La gravedad me succiono como una aspiradora. Sentí un golpe, lejano y ajeno a mí. Miré a mi alrededor buscándome entre el mar de granito. Miré hacia arriba. Había caído ocho o diez metros quizás. Volví al punto de partida.
—Geral ¿qué pasó? — le pregunté mientras la empujaba hacía un lado.
No obtuve respuesta. Me di cuenta que había caído sobre ella. Al moverme, su cuerpo inerte se giró hacia arriba. ¿Estaba inconsciente o peor aún…? Grité su nombre desesperadamente. No medí sus pulsaciones, no la toqué, no la incorporé. Grité sin sentido. No sabía si alguien me escuchaba a 800 metros sobre el suelo. Tampoco me lo pregunté.
Las cuerdas y arneses sustituían nuestros pies. Cumplíamos un sueño que se desmoronaba como hojas secas en un soplo de confianza. El vértigo me arrastraba en un remolino de imágenes: El sonido de los helicópteros me agobiaba mientras los bomberos se la llevaban volando en una camilla; una crisis nerviosa tirándome de los pies mientras le hacían RCP; una persona entregándome un teléfono con su madre del otro lado; las caras largas de nuestros amigos con ojos de duelo, de pesar y de acusación. Volví al punto de partida.
Siete años pasaron sin vernos. Siete años proyectando un sueño: escalar el Capitán, un monolito de roca en forma de buque, con paredes lisas y vibrantes que respiran adrenalina. Llegó el momento. Luchaba para ignorar mis dudas, mantenerme confiada y motivada. “Ignórate, sigue escalando” me decía. Los primeros días todo giraba alrededor de reprimir esa sensación de exposición, a veces efímera, a veces eterna. Pero abandonar la pared nunca fue una opción. Nuestra permanencia en ese monolito era inmutable. “Ignórate, sigue escalando”. No había espacio para la desazón.

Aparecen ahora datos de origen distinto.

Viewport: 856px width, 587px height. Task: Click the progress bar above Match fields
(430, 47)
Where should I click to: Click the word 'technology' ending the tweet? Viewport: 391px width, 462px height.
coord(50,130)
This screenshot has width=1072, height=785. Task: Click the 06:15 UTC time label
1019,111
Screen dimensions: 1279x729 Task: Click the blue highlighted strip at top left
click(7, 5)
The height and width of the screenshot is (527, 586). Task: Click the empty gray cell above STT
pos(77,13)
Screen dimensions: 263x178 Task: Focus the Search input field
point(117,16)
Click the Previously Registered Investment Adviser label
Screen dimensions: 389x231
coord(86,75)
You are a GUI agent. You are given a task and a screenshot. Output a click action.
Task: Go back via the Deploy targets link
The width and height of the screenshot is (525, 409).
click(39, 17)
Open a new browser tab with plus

La brisa del amanecer me animaba. Escalaba hipnotizada, un seguro, un pie, el otro, una mano, la otra, y subía. Escalaba hechizada, un metro, dos metros, treinta, cien, y seguía. Encendí la linterna. Le dije a Geral que pondría la amatista para la buena suerte. Así bautizamos a un seguro en forma de cristal y color lila que usábamos en cada tramo. Lo vi raro. “Ignórate, sigue escalando”.

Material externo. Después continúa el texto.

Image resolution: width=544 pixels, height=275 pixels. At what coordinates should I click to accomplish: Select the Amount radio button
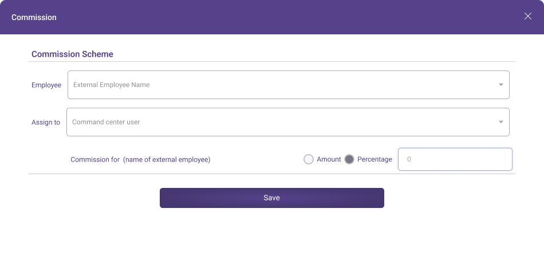(x=309, y=159)
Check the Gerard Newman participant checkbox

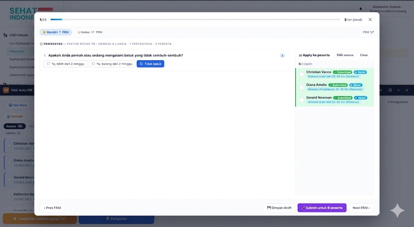pos(302,100)
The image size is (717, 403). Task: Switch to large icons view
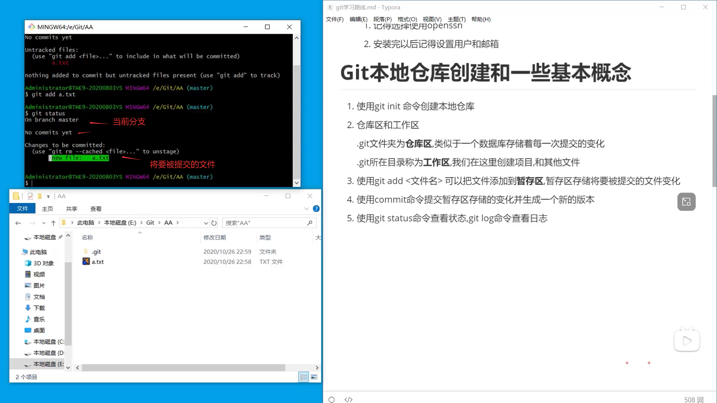(314, 377)
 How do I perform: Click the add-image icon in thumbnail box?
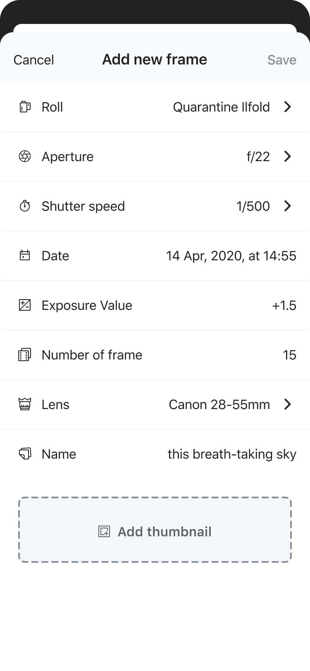pyautogui.click(x=104, y=532)
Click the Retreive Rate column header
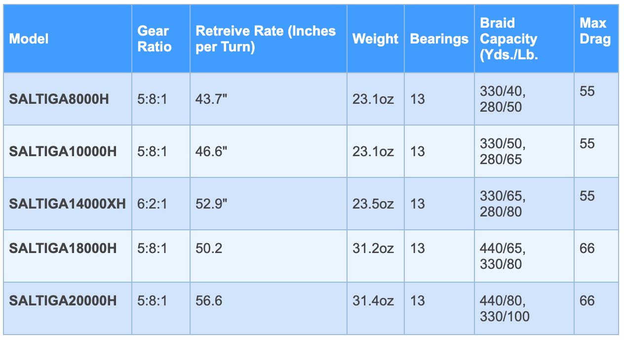Screen dimensions: 624x340 266,39
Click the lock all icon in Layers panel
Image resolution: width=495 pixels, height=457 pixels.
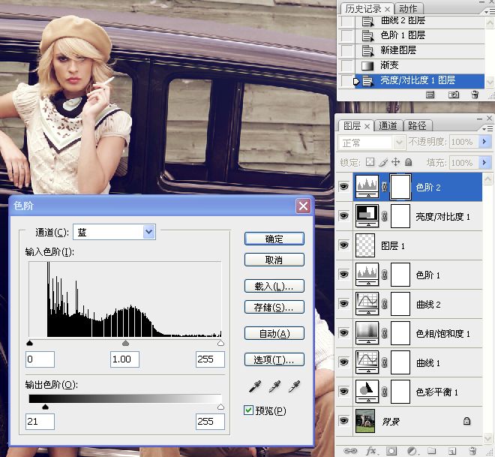tap(408, 162)
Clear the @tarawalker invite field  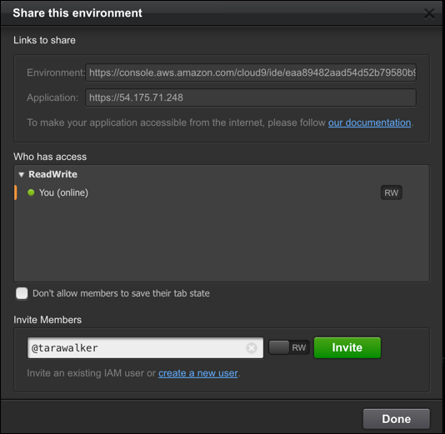click(x=251, y=347)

Un pie, el otro… Volví al punto de partida.
—Geral ¿qué pasó? — le pregunté mientras la empujaba hacía un lado.
No obtuve respuesta. Grité desesperada. Grité sin sentido. Geral abrió los ojos. No se acordaba de nada. Saqué el móvil para llamar al servicio de rescate. “¡Espera!” me dijo. Su memoria parecía recobrar vida. Movió sus piernas, sus brazos, su cuello, sus dedos. Todo bien. Solo quedaban dos caramelos de hierbabuena. Le di uno, me metí uno en la boca y nos miramos con miedo. Alcé la vista hacia la pared. “Dos tramos y llegamos a la repisa” me dije. “Ignórate, sigue escalando”.

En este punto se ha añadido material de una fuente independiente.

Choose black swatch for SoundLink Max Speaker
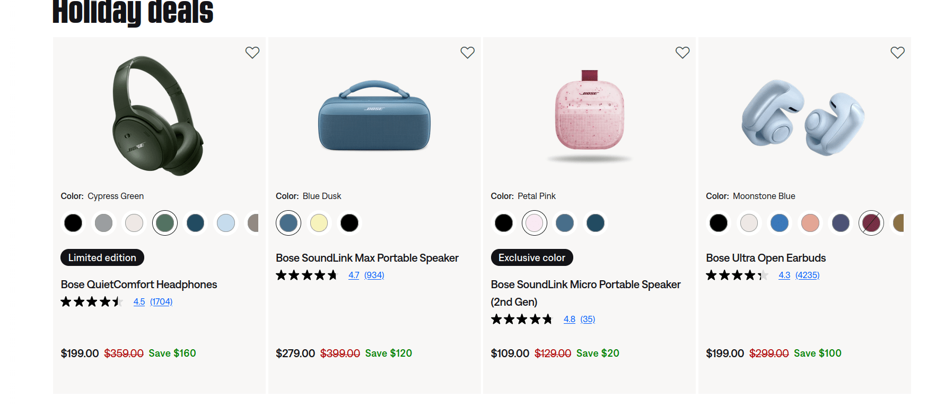The width and height of the screenshot is (945, 414). tap(349, 223)
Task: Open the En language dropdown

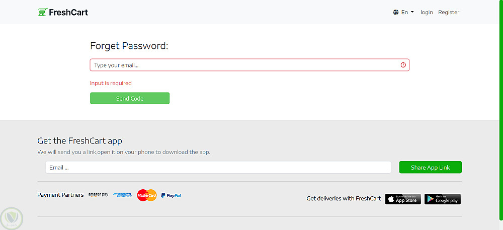Action: point(404,12)
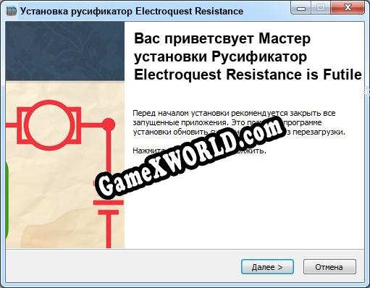Click the installer icon in title bar
Image resolution: width=370 pixels, height=288 pixels.
tap(12, 11)
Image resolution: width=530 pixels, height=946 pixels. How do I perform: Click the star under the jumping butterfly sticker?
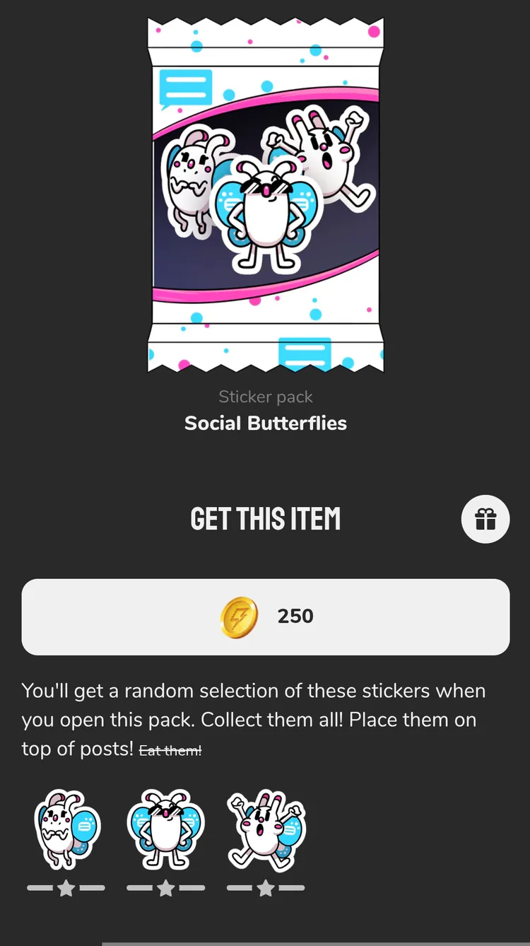pos(266,888)
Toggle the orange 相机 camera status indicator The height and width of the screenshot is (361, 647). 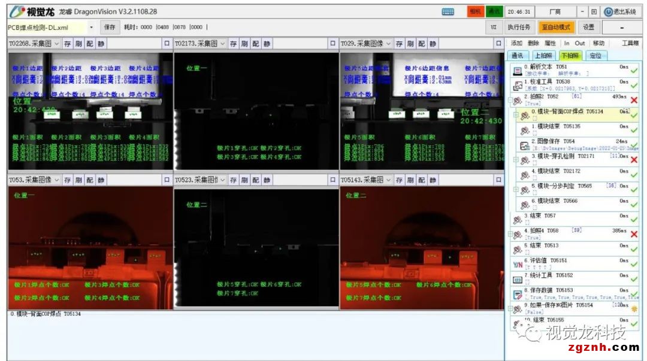tap(475, 11)
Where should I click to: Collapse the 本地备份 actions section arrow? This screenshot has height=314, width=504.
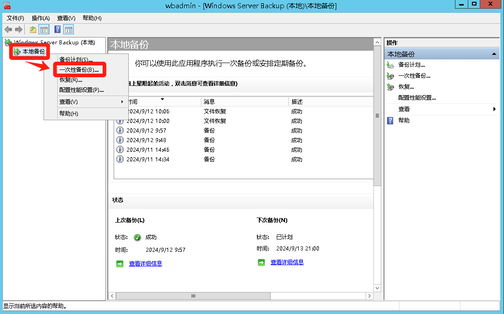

Las pupilas dilatadas de Geral me hablaban en silencio, con pánico y alarma. Me senté en esa repisa de 50cm de ancho con las piernas al vacío.
—¿Sabes qué hora es?— me preguntó.
—No me digas que no quiero saber— respondí.
Me recosté en la esterilla. Los lilas y naranjas se asomaban en el horizonte. “Ignórate, sigue escalando”.